GUINGA, UM COMPANHEIRO DE VIAGEM
Vinícius Lacerda


Lembranças marcantes acentuam trajetória do violonista brasileiro no exterior
Passos lentos e mochila nas costas. Assim Carlos Althier de Souza Lemos Escobar chega ao lobby do hotel para começarmos esta entrevista. Uma conversa que, mal sabia, me faria dar uma volta ao mundo.
Guinga, como é internacionalmente conhecido, é um músico de longa trajetória, que começou no Festival Internacional da Canção de 1967, o mesmo que reconheceu o talento de Milton Nascimento. Trilhando uma sólida carreira como violonista, ele não para de viajar, apresentando-se em diferentes países. Só na Itália já esteve 37 vezes.
Tantas visitas o tornam um profundo conhecedor do país e um apreciador da culinária italiana. Para falar qual o seu prato predileto, ele precisa pensar. Parece não querer ser injusto consigo mesmo ou com a rica gastronomia italiana. Depois de um tempo vem a resposta: macarrão a carbonara: “é como se fosse o arroz com feijão para o brasileiro, comum, mas delicioso”, justifica a escolha.
Entre outros países, já esteve na Inglaterra, Dinamarca, Suíça, Espanha, França, Tunísia, Estados Unidos, Canadá, Panamá, Cuba e Argentina, sempre a trabalho, como gosta de frisar. “Nunca viajei a turismo”, reafirma com veemência esse artista que durante 28 anos exerceu a profissão de dentista sem nunca deixar de lado o amor pela música.

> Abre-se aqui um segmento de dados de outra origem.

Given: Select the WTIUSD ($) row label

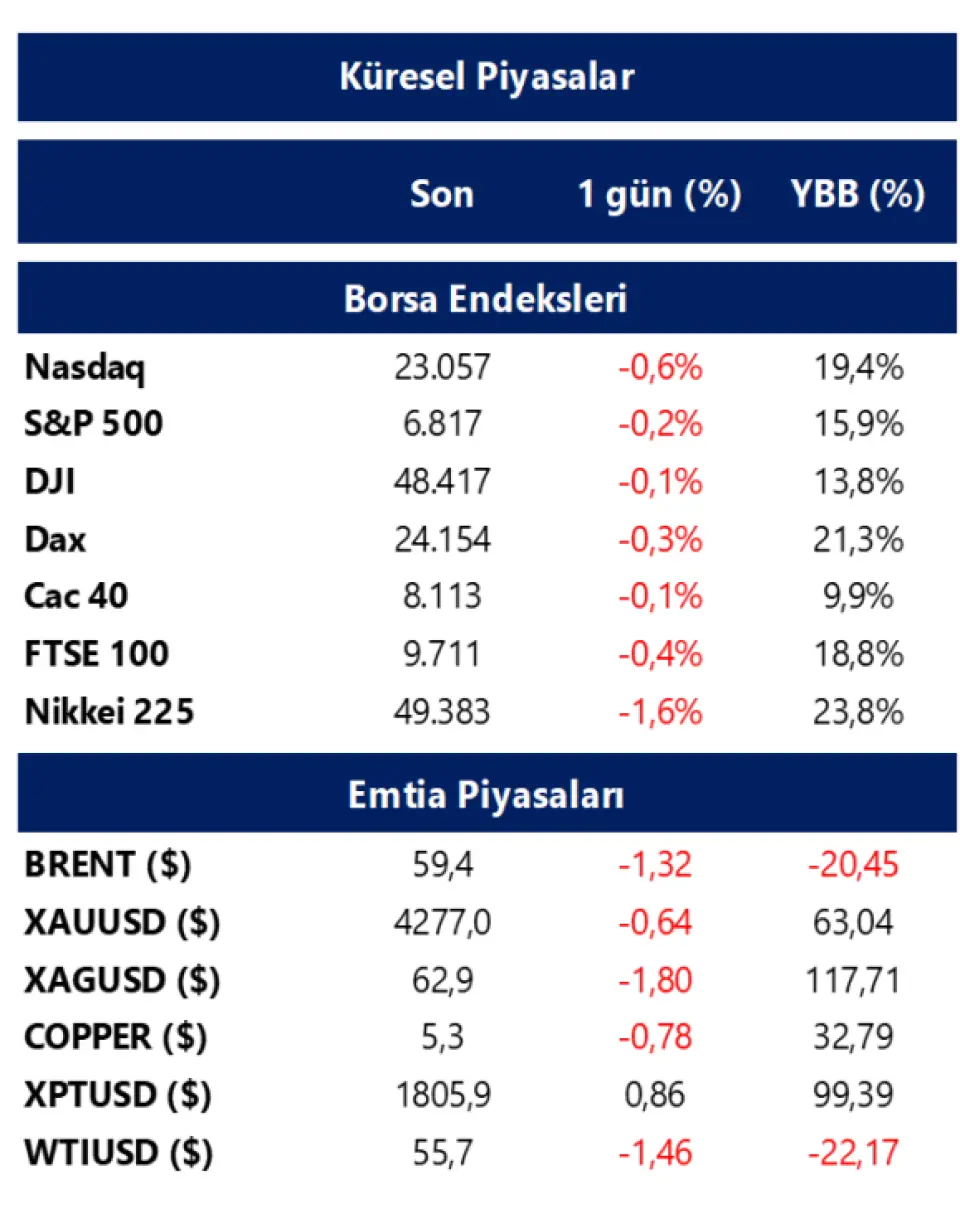Looking at the screenshot, I should click(118, 1153).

Guinga gosta de pensar antes de falar. Cada uma de suas respostas demora um tempo para ser processada. Assim, devagar, se lembra dos lugares que já visitou. “Em julho de 2008, fui à Itália e rodei 1.000 km para realizar shows por todo o país.” O percurso valeu a pena, pois permitiu vislumbrar as distintas e belas paisagens italianas.
“Para mim, Roma é a cidade que, mesmo que você já tenha estado lá inúmeras vezes, sempre vale a pena ser visitada e revisitada. Ali se encontra uma surpresa em cada quarteirão.” E Guinga tece considerações sobre o metrô da capital italiana que vive parando suas obras, pois sempre se descobre algum artefato histórico em meio às escavações.

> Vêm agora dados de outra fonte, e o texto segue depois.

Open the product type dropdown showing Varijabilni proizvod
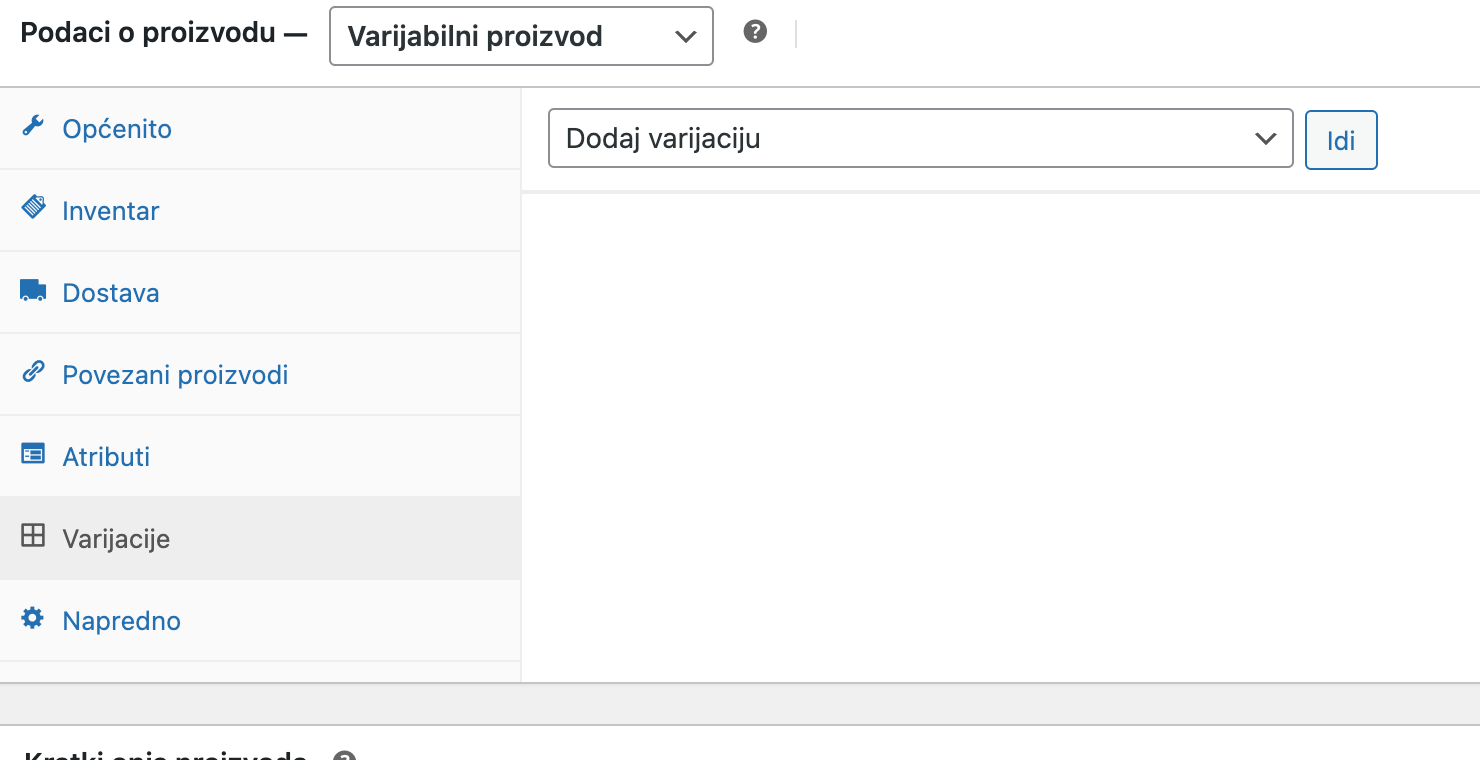 [520, 35]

O nascer do sol em Porto Venere, um dos lugares preferidos do violonista Guinga
Se ele trocasse suas viagens a trabalho por umas boas férias, para onde iria? O silêncio novamente mostra que ele está viajando para bem longe. “Porto Venere! Um dos lugares mais lindos que já conheci. Um golfo que desemboca no mediterrâneio e onde o mar bate com toda violência, formando ondas que jogam suas espumas a metros e metros de altura. Um cenário maravilhoso.”

O violonista Guinga em uma de suas viagens à Itália
E não demora muito para outros lugares transformarem nossa conversa numa encruzilhada de paisagens. Guinga faz elogios à beleza de San Francisco, na Califórnia, e ao sul da Argentina, onde teve uma experiência quase divina – “era madrugada e o céu parecia que ia desabar em cima de mim, fiquei todo arrepiado e comecei a chorar.” Inesquecível também foi presenciar uma chuva de estrelas cadentes nos céus da Espanha.
Inevitável seria saber qual a melhor viagem de Guinga. Desta vez, sem hesitar, respondeu no ato: “a melhor viagem é aquela que faço para dentro de mim mesmo. Quando você viaja, o ideal é enxergar tudo aquilo e jogar para dentro, levar com você.”